◆ TASK BRIEF ◆
Rewrite the data as a numbered list, beginning with the line that contains "Task: Click the sigma select symbol" and continuing through the end of the data. Skip blank lines, and leave the pictures out of the answer.

[Text and element pointing records]
--- --- ---
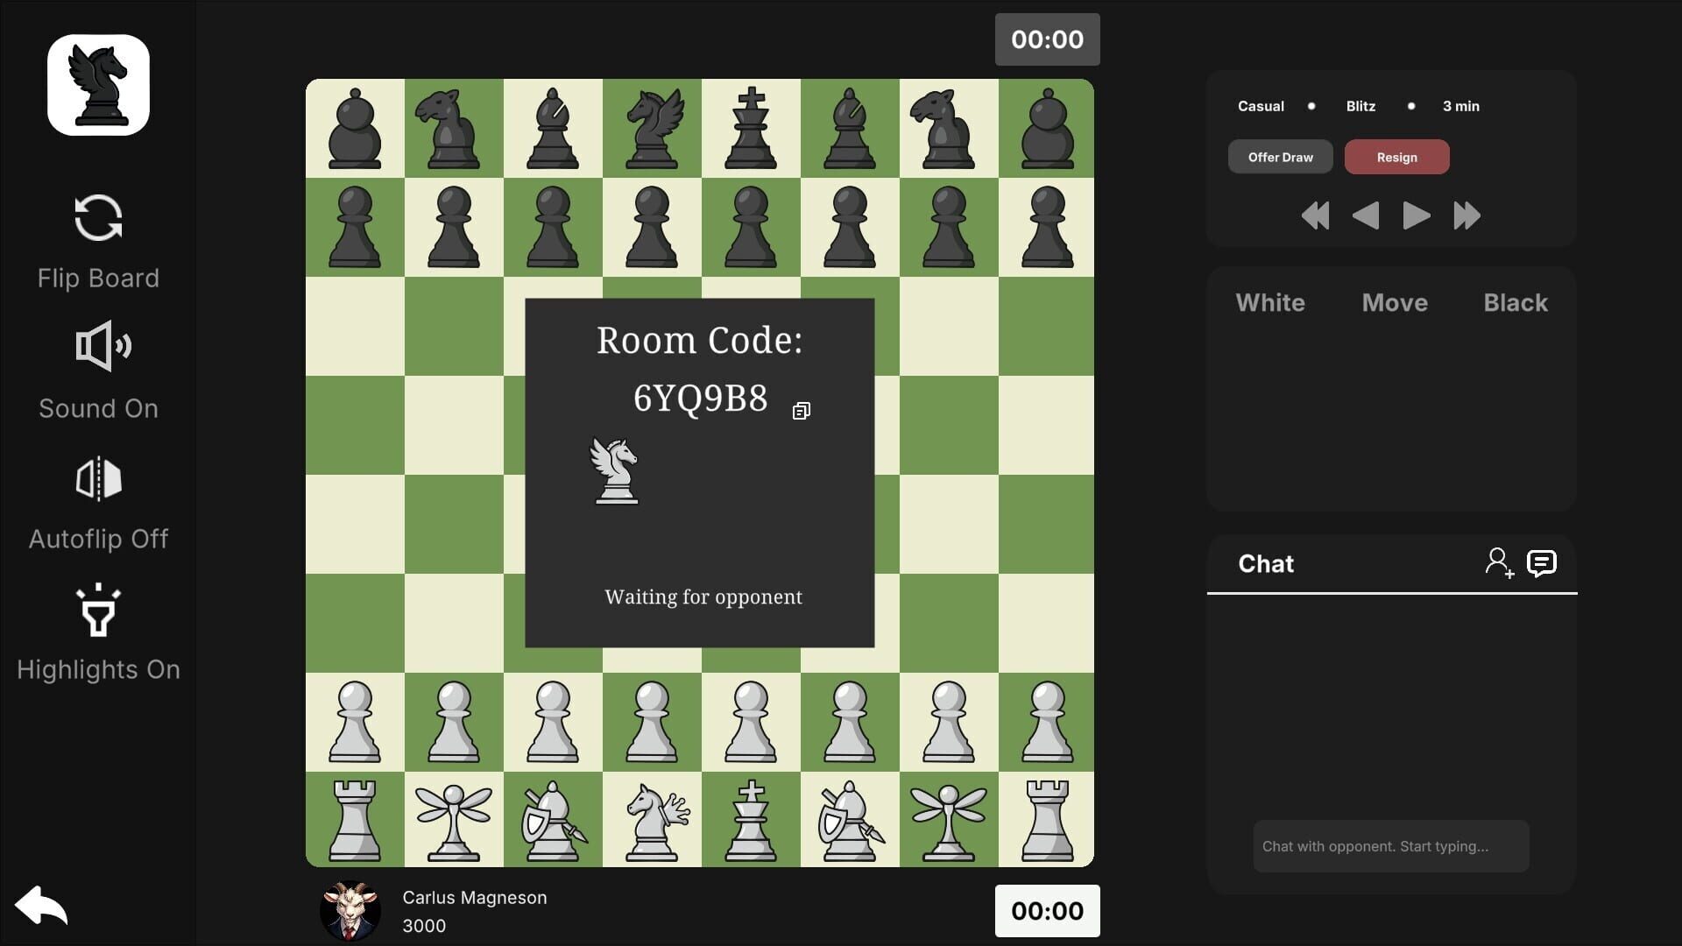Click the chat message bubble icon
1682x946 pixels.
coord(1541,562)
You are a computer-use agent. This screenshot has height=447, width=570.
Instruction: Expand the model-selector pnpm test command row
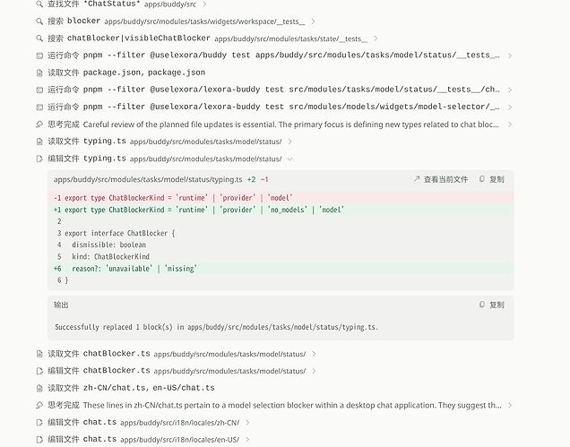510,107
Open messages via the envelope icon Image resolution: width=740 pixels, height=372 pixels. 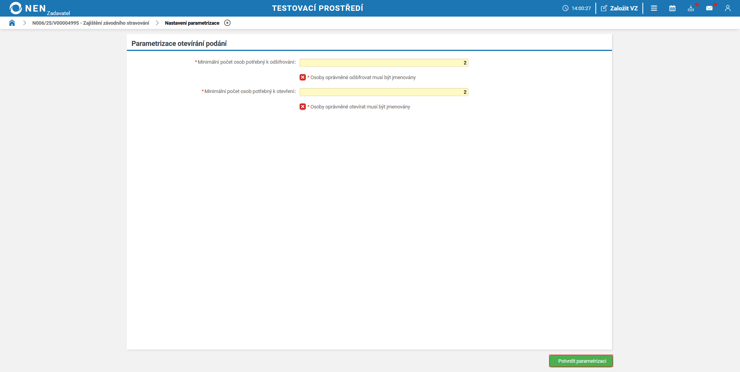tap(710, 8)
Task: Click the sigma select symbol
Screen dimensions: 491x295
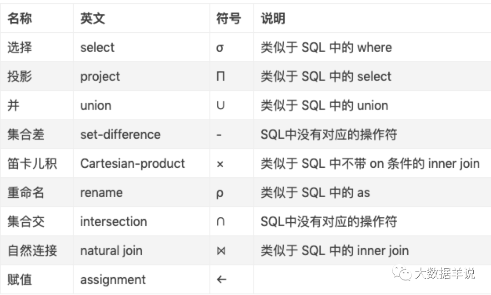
--- --- ---
◆ EXERCISE RESPONSE ◆
1. Task: Click the sigma select symbol
2. Screen dimensions: 491x295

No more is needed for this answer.